The National Unified List was the only list confirmed to run for the party list seats. The list included the Nation's Future Party (which ran the largest share of candidates, at 44), Homeland Defenders Party (19), National Front Party (12), the Republican People's Party (three) and parties aligned with the opposition, including the Egyptian Wafd Party, Tagammu, the Egyptian Social Democratic Party, and the Justice Party.

Numerous parties in the alliance also ran for individual seats, including the Nation's Future Party, Homeland Defenders, Justice Party, National Front and the Republican People's Party. The Egyptian Social Democratic Party fielded "35 candidates" for individual seats, while the Will of a Generation Party ran "33 candidates", the Union Party with 30 candidates, and the Al-Ahrar Party ran a total of 28 candidates, while the Tagammu Party had 27 candidates. The Democratic Generation Party ran "25 candidates", with the Egyptian Freedom Party running 24. The Arab Democratic Nasserist Party had 18 candidates, the Congress Party had 17, and the New Independent Party ran 15 while the Al-Nour Party had 12, the Consciousness Party had 11, and the New Wafd Party listed 10 candidates.

=== Boycotts ===
- Civil Democratic Movement

== Conduct ==
Zawia3 confirmed that in Sohag Governorate, people affiliated with individual candidates were seen distributing coupons which were exchangeable for food, once people had voted.

== Results ==
Since the National List for the Sake of Egypt was unopposed in the list constituencies and surpassed the 5% vote threshold, the NEA awarded it all 100 list seats automatically. Five of the 100 constituency seats went to a second round.

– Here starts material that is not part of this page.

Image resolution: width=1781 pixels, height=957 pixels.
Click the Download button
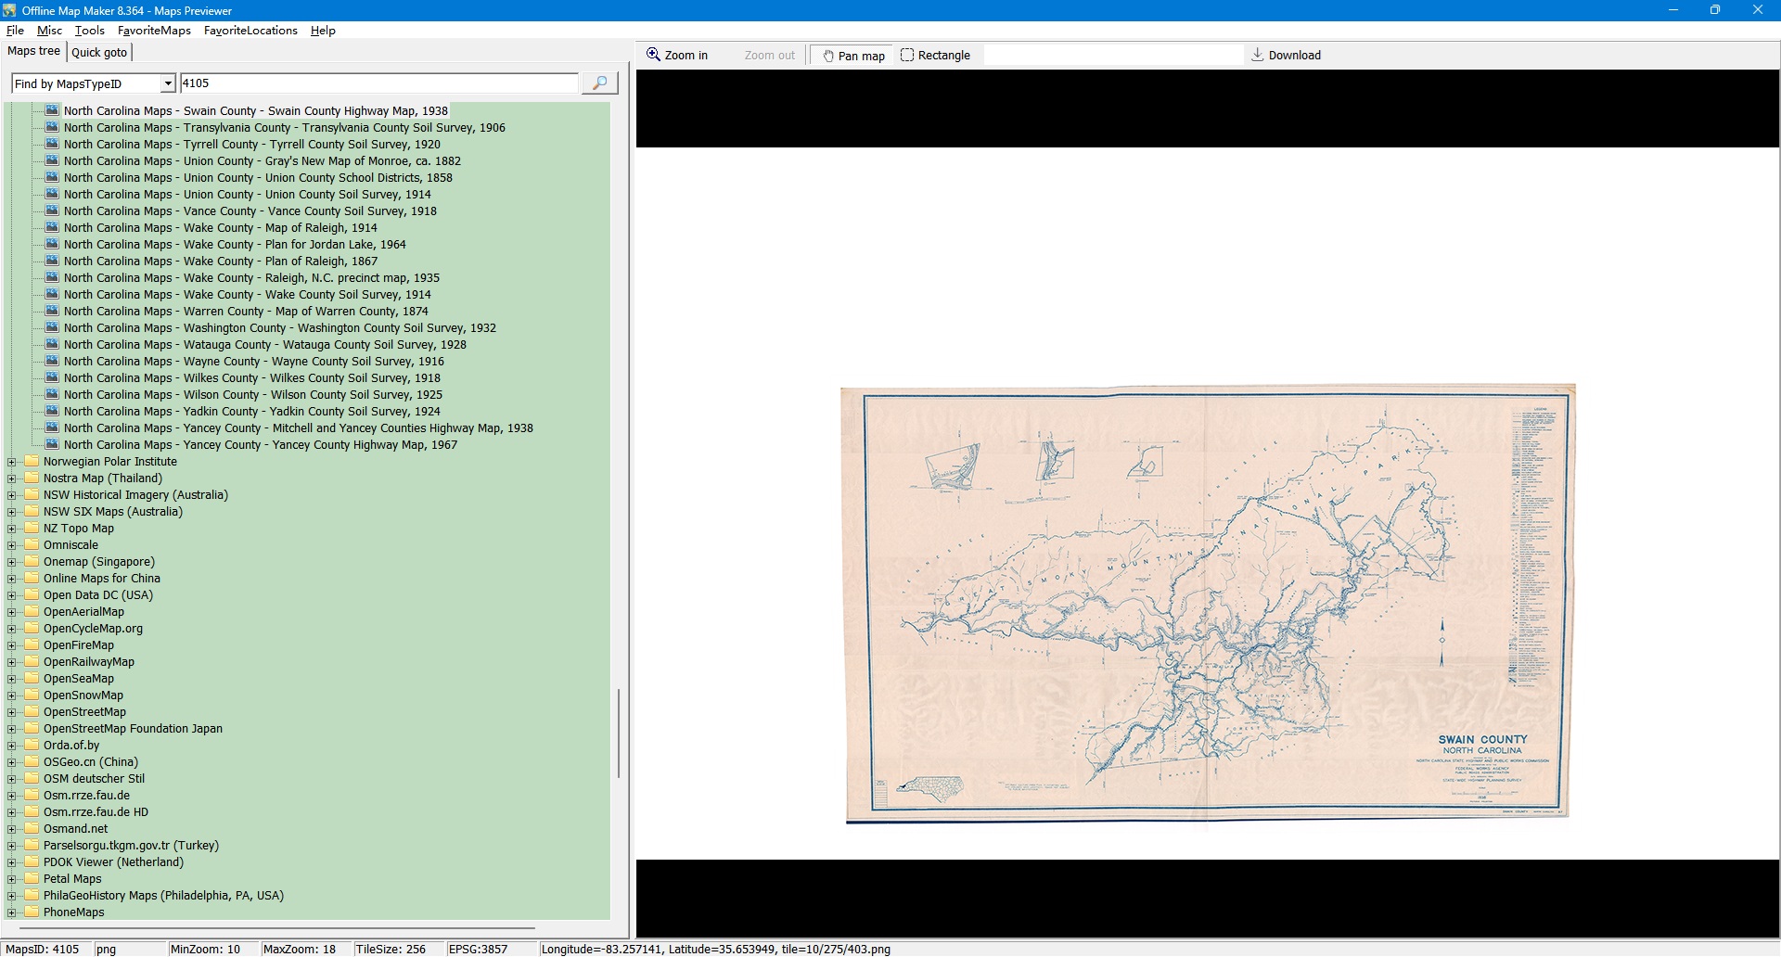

Party or alliance: Proportional; Constituency (first round); Constituency (second round); Total seats
Votes: %; Seats; Votes; %; Seats; Votes; %; Seats
National List for the Sake of Egypt; Nation's Future Party; 11,490,263; 98.03; 44; 58; 2; 104
Homeland Defenders Party; 19; 23; 2; 44
National Front Party; 12; 9; 1; 22
Republican People's Party; 5; 5; 10
Egyptian Social Democratic Party; 5; 0; 5
Reform and Development Party; 4; 0; 4
Justice Party; 4; 0; 4
Egyptian Wafd Party; 2; 0; 2
National Progressive Unionist Rally Party; 2; 0; 2
Eradet Geel Party [ar]; 1; 0; 1
Egyptian Freedom Party; 1; 0; 1
Egyptian Congress Party; 1; 0; 1
Total: 100; 95; 5; 200
Consciousness Party; 0; 0; 0
New Independent Party; 0; 0; 0
Al-Nour Party; 0; 0
Independents; 0; 0; 0
Against: 231,398; 1.97; –; –
Appointed members: 100
Total: 11,721,661; 100.00; 100; 95; 5; 300
Valid votes: 11,721,661; 98.95
Invalid/blank votes: 124,572; 1.05
Total votes: 11,846,233; 100.00
Registered voters/turnout: 69,333,318; 17.09
Source: Ahram, Anadolu Agency, Dostor, Safha, Al Manassa

==Aftermath==
President el-Sisi appointed 100 members in October 2025, including political figures Abdel-Sanad Yamama, Hazem Omar and Essam Khalil. The president retained nine of the senators who he had previously appointed in 2020.